REQUIREMENT => Count every line of the data that includes "Toggle". State only the number.

··· DATA RECORDS

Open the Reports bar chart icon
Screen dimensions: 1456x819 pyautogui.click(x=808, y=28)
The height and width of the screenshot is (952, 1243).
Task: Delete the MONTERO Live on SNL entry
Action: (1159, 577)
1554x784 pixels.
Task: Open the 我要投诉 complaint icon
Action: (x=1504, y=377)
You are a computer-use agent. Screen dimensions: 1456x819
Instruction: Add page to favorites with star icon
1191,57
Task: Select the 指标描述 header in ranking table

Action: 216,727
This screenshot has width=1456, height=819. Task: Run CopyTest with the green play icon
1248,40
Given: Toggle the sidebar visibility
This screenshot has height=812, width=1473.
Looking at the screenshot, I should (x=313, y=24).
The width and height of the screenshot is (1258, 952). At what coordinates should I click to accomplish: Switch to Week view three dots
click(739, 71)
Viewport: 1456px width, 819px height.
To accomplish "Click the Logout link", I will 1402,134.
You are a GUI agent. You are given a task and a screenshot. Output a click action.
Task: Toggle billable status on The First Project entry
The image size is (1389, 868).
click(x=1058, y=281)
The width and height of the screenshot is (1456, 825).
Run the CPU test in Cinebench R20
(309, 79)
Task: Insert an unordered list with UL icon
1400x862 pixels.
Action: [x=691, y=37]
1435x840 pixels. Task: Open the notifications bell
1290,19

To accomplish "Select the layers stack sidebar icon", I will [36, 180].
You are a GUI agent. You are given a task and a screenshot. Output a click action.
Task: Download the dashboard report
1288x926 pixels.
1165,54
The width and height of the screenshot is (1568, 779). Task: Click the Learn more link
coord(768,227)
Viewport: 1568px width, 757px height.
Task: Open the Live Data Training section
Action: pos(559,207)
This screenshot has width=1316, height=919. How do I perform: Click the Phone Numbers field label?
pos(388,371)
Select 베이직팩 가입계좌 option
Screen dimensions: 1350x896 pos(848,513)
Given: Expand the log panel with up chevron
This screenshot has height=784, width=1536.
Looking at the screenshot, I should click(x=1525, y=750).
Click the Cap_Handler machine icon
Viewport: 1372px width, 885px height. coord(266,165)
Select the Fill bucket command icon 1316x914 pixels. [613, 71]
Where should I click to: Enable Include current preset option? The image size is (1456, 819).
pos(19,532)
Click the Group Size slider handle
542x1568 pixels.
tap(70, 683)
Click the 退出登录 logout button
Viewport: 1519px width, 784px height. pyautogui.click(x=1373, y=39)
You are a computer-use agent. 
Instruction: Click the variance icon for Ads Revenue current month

······

ANSWER BOX => 2